Last year, a study by job search website Lensa revealed a 2,202% wage difference between the average CEO of a large U.S. company and the average worker at such a company. In dollars, that equated to more than $1.2 million annually. Other entities, including the Economic Policy Institute, have found that this gap widened since the 1970s.
Organizations instituted pay increases on a broad scale in late 2021 and early 2022, including for workers below the executive and managerial levels. But recent fears regarding inflation have caused financial departments to pump the brakes on future increases.

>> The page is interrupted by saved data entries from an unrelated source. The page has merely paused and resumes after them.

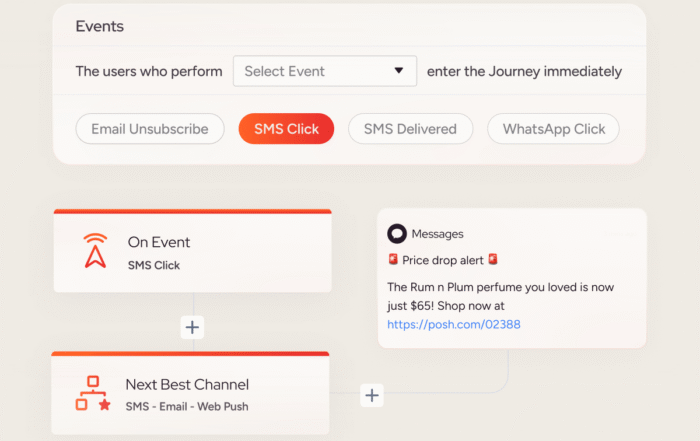Image resolution: width=700 pixels, height=441 pixels.
Task: Click the On Event signal icon
Action: (94, 252)
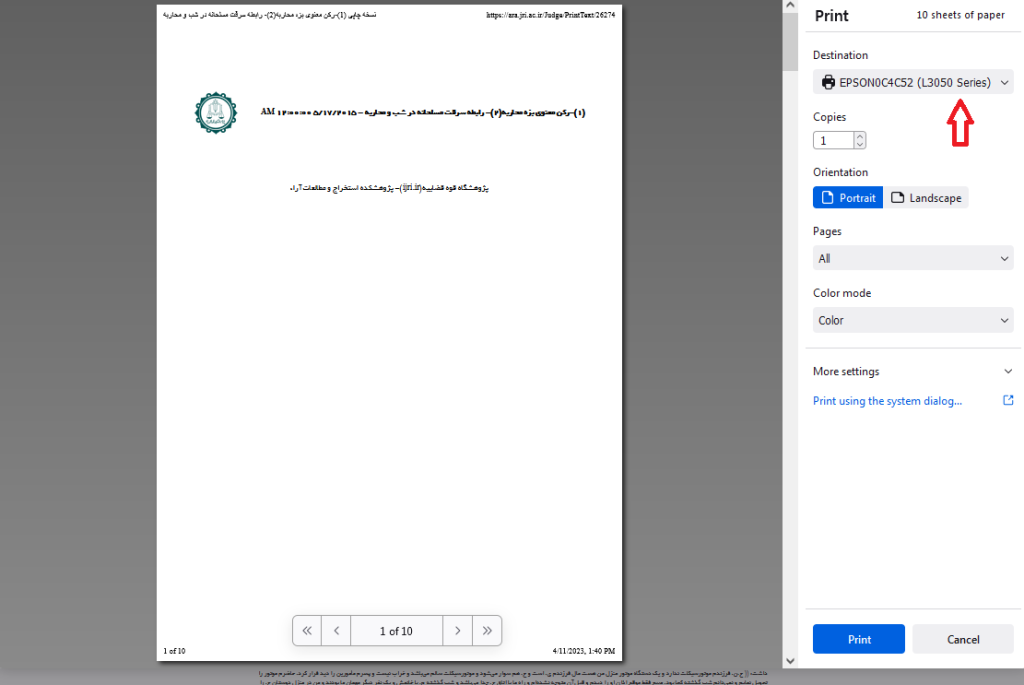Jump to the first preview page
Image resolution: width=1024 pixels, height=685 pixels.
click(x=307, y=631)
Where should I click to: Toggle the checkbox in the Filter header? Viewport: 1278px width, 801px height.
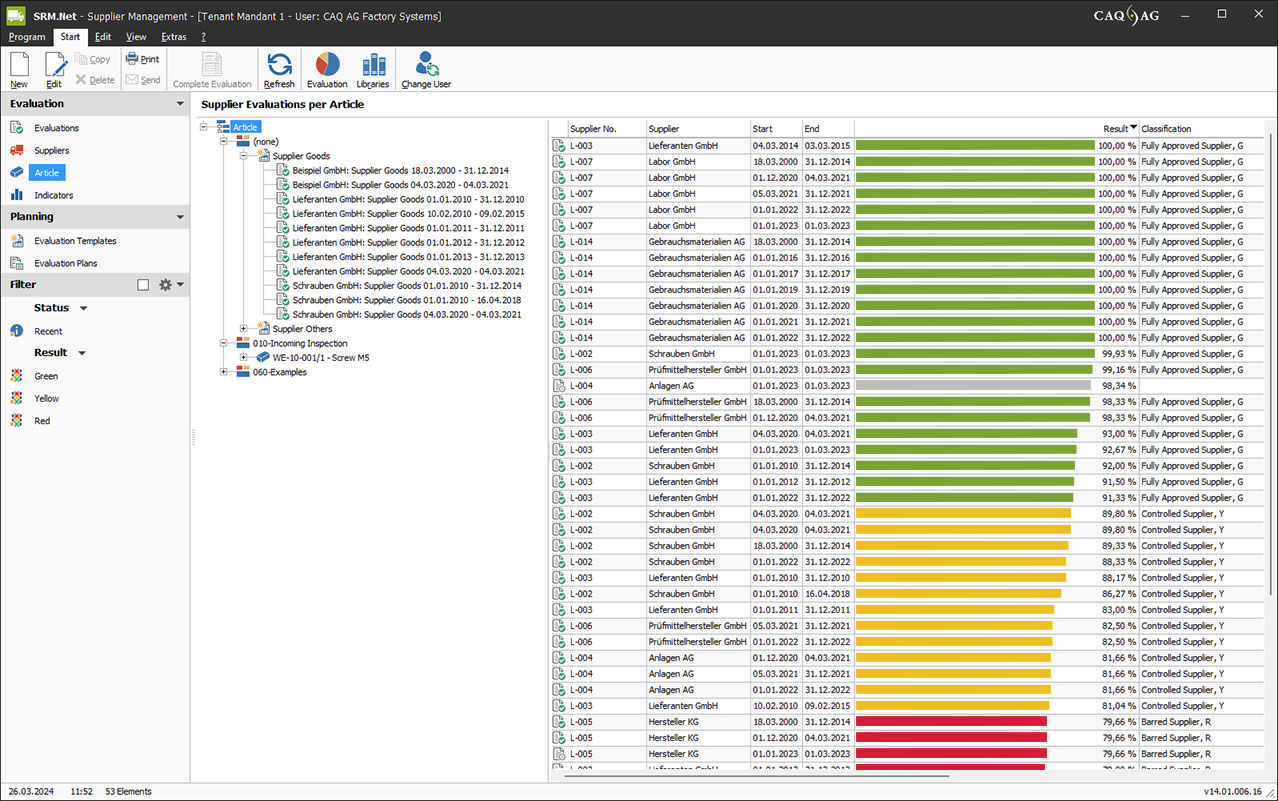coord(143,285)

More recent increases in executive compensation also may be reflective of a candidate-friendly hiring market that favors leadership candidates. In January, data analytics and consulting firm GlobalData said it found a 35% increase in the number of job listings for roles such as CEO, CHRO and CFO in 2021 compared to 2020.
That shareholders are increasingly rejecting pay package proposals may be reflective of frustration with how executives are compensated relative to company performance, particularly during the pandemic, according to the As You Sow report.
"Some boards acted as if pay for performance didn't matter when COVID-19 was involved, and shareholders angrily rejected those packages," Rosanna Landis Weaver, executive compensation program manager at As You Sow, said. "But it is time for more shareholders to vote against the quantum of pay, not just particular bad practices. The growth in CEO pay is unjustified and not in the best interests of shareholders."